- **Estratto fornito**:

>>>

CHI È FILIPPO

Ormai sono 11 anni che ho iniziato la mia avventura, 11 anni che sono passato da essere “cameriere” a essere “ristoratore”.

Ancora penso a quelle notti insonni a guardare il soffitto per paura di non farcela… ma poi mi sono affidato a quello che da sempre mi caratterizza: il mio istinto.

L’istinto è alla base delle scelte che hanno determinato la mia vita. Ogni qualvolta ho fatto uso della ragione in modo più approfondito, non ho avuto gli stessi risultati. L’istinto è quell’emozione che mi pervade, quel brivido, quella scintilla che mi fa capire quale sia la strada o la scelta che in quel momento devo fare. E non dico che si riveli sempre giusta, però è sicuramente ciò che in quel momento ritengo opportuno dover fare.

Essere Filippo:
l’istinto

Occasioni di questo tipo non sono mancate nella mia storia, una su tutte: come ho conosciuto la proprietaria di Ancilla, il ristorante che poi è diventato Filippo e, più di recente, la Brigata. Arrivai nei pressi del locale pervaso da tutti i dubbi del caso: mi chiedevo se la scelta di acquistare il ristorante fosse giusta o potesse rivelarsi un errore. Era pomeriggio, il locale era chiuso e la proprietaria mi aspettava.
Al telefono mi aveva detto:

“Vieni, così ti faccio vedere com’è il locale, quello che abbiamo…”

Non appena la signora mi aprì la porta, ci fu uno sguardo così pieno di energia che io le dissi immediatamente: “Giovanna, ti prometto che tratterò questo locale come un gioiello perché sento che anche se non ci conosciamo, c’è qualcosa che ci lega: pur non avendo niente in comune da un punto di vista culinario, l’amore e la passione per questo lavoro sarà il legame tra la vecchia gestione e quella di Filippo.” Le feci l’esempio di come fosse sufficiente, per me, fare una pasta all’olio fatta bene, far mangiare un taglierino fatto in casa dalle mani di una signora di casa, con l’olio buono e il parmigiano di qualità, per spiegare quella che era già la sintesi del mio ristorante. La visione di cosa avrei voluto trasmettere fu chiara fin da quel giorno, fin dal giorno in cui vidi per la prima volta quello che sarebbe diventato il mio primo locale.

<<<

- **Cosa farai**:
Secondo l'estratto su Filippo, come si chiamava il ristorante prima di diventare Filippo? Le righe qui sotto non hanno alcun legame con l'estratto.

- **Dati raccolti**:

>>>

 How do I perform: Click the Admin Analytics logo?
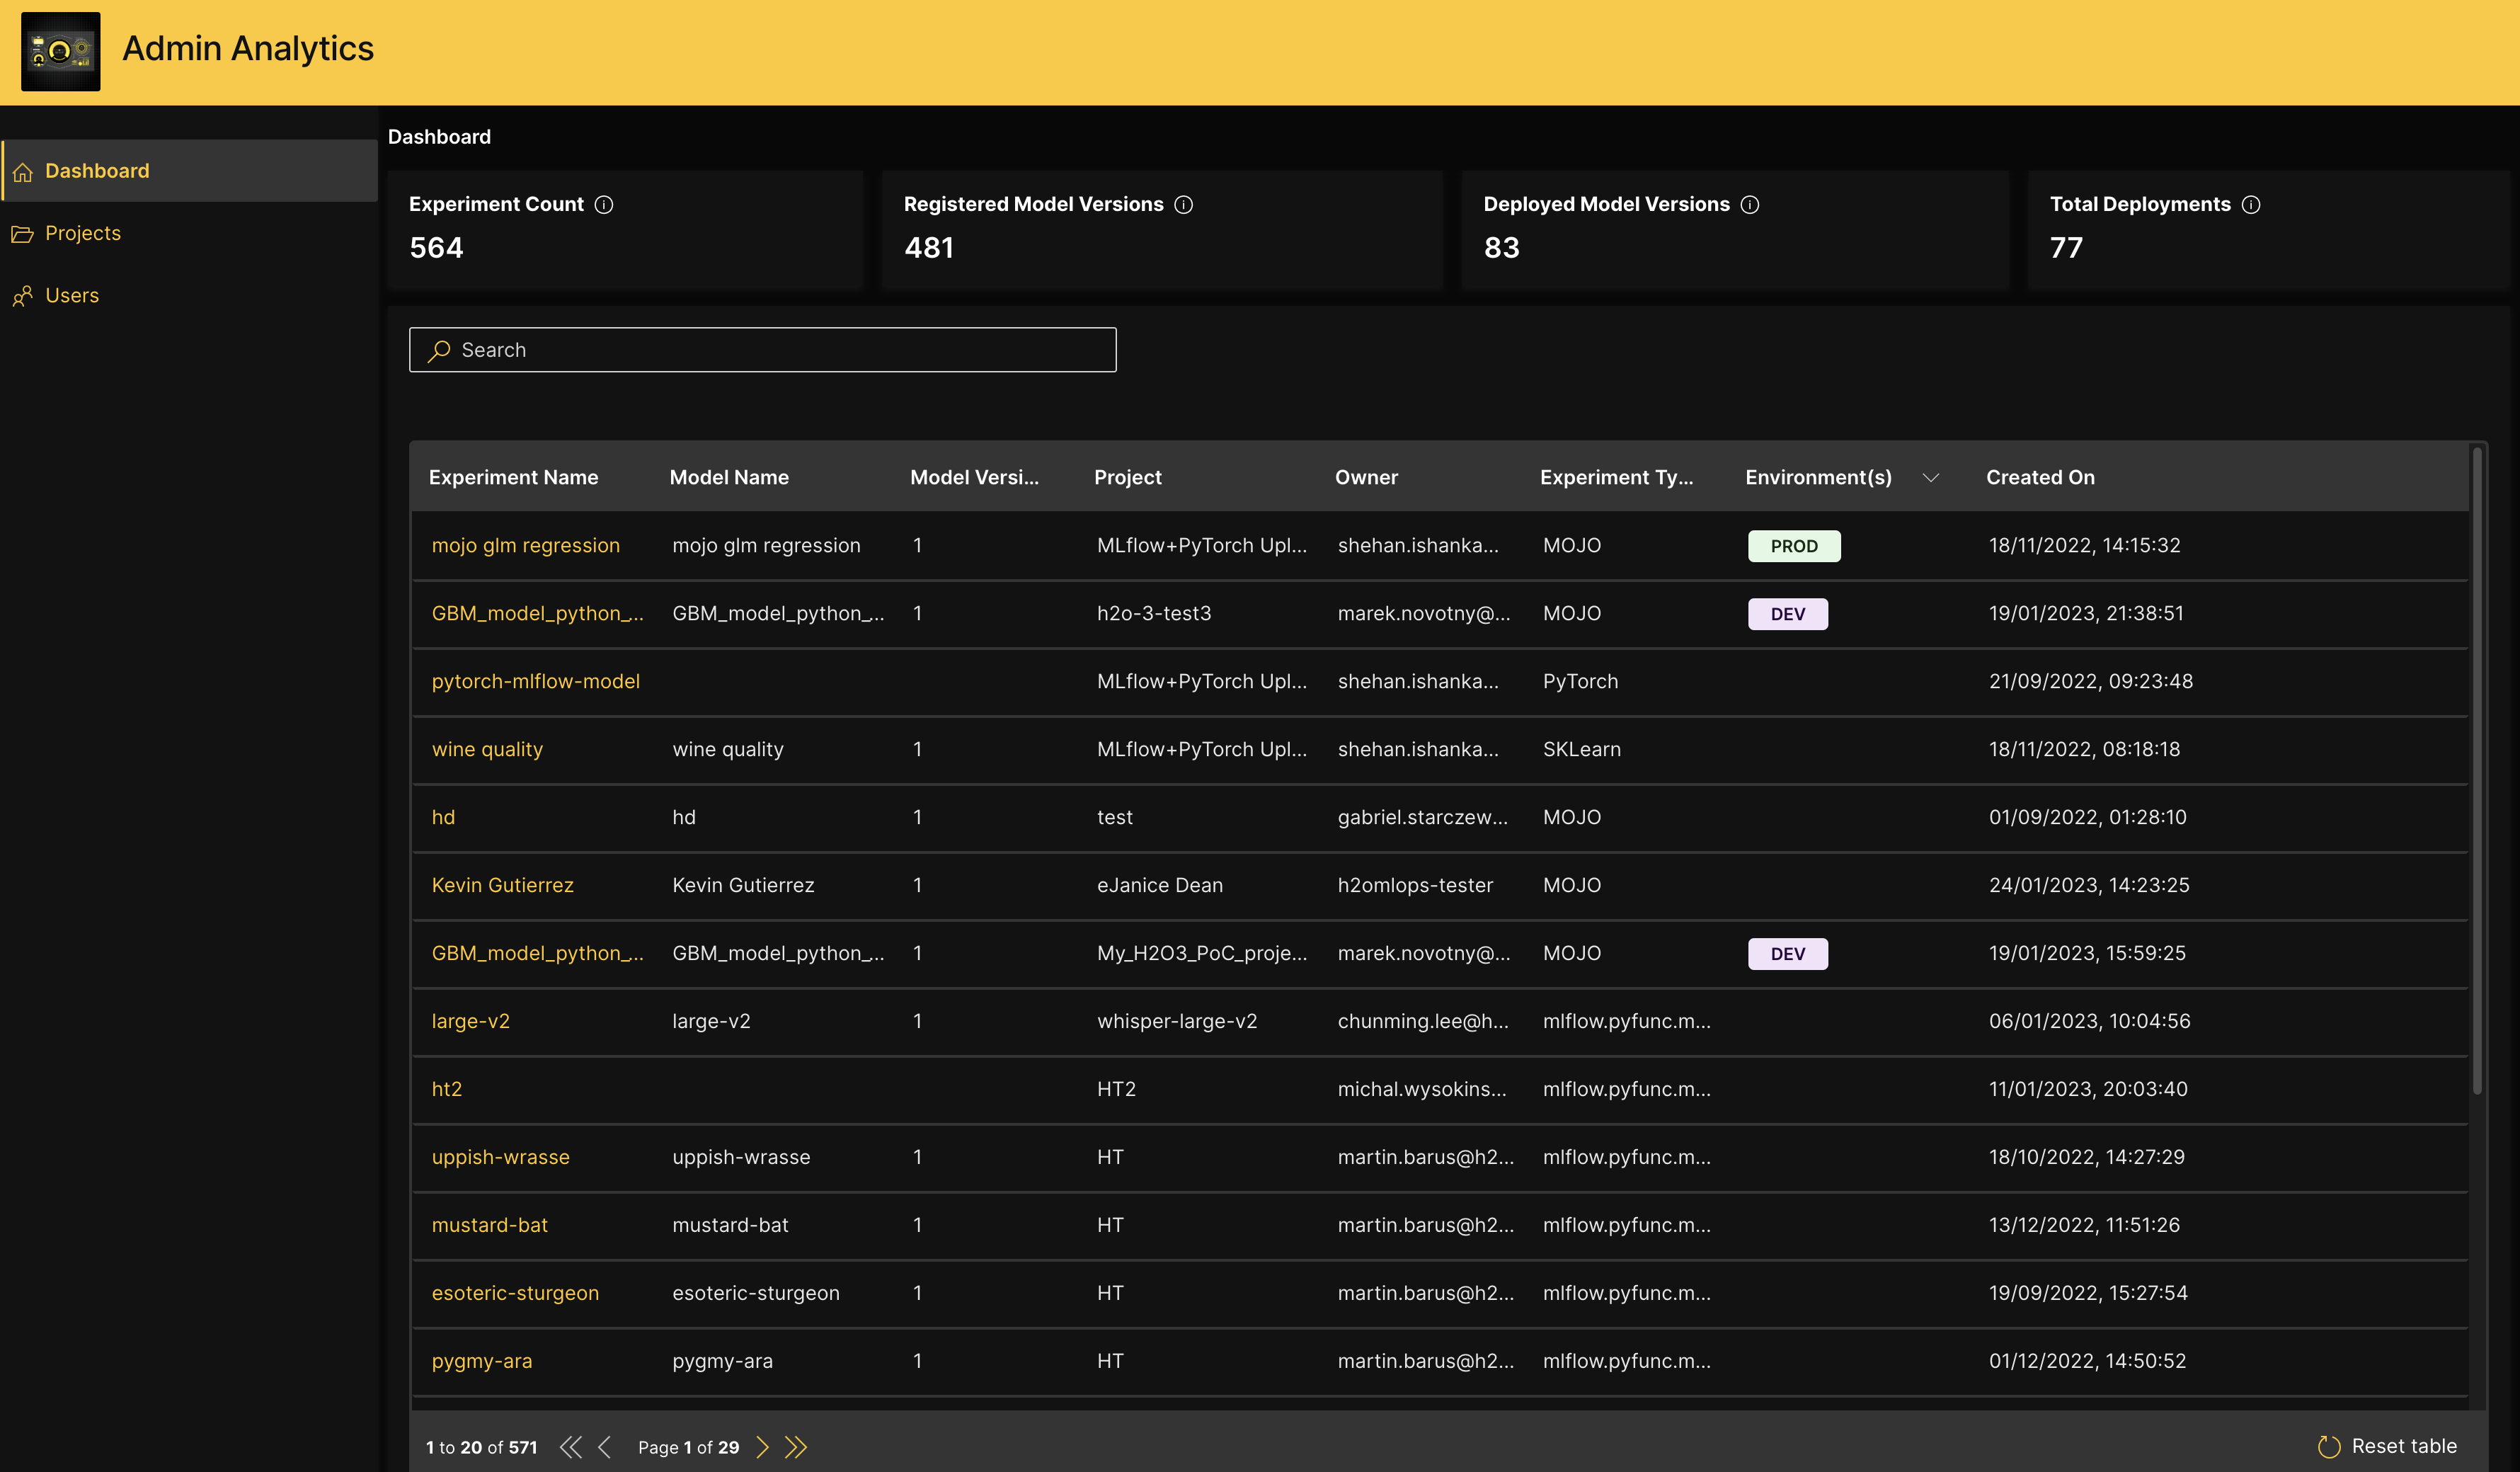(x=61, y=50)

<<<

- **Risultato del compito**:
Ancilla.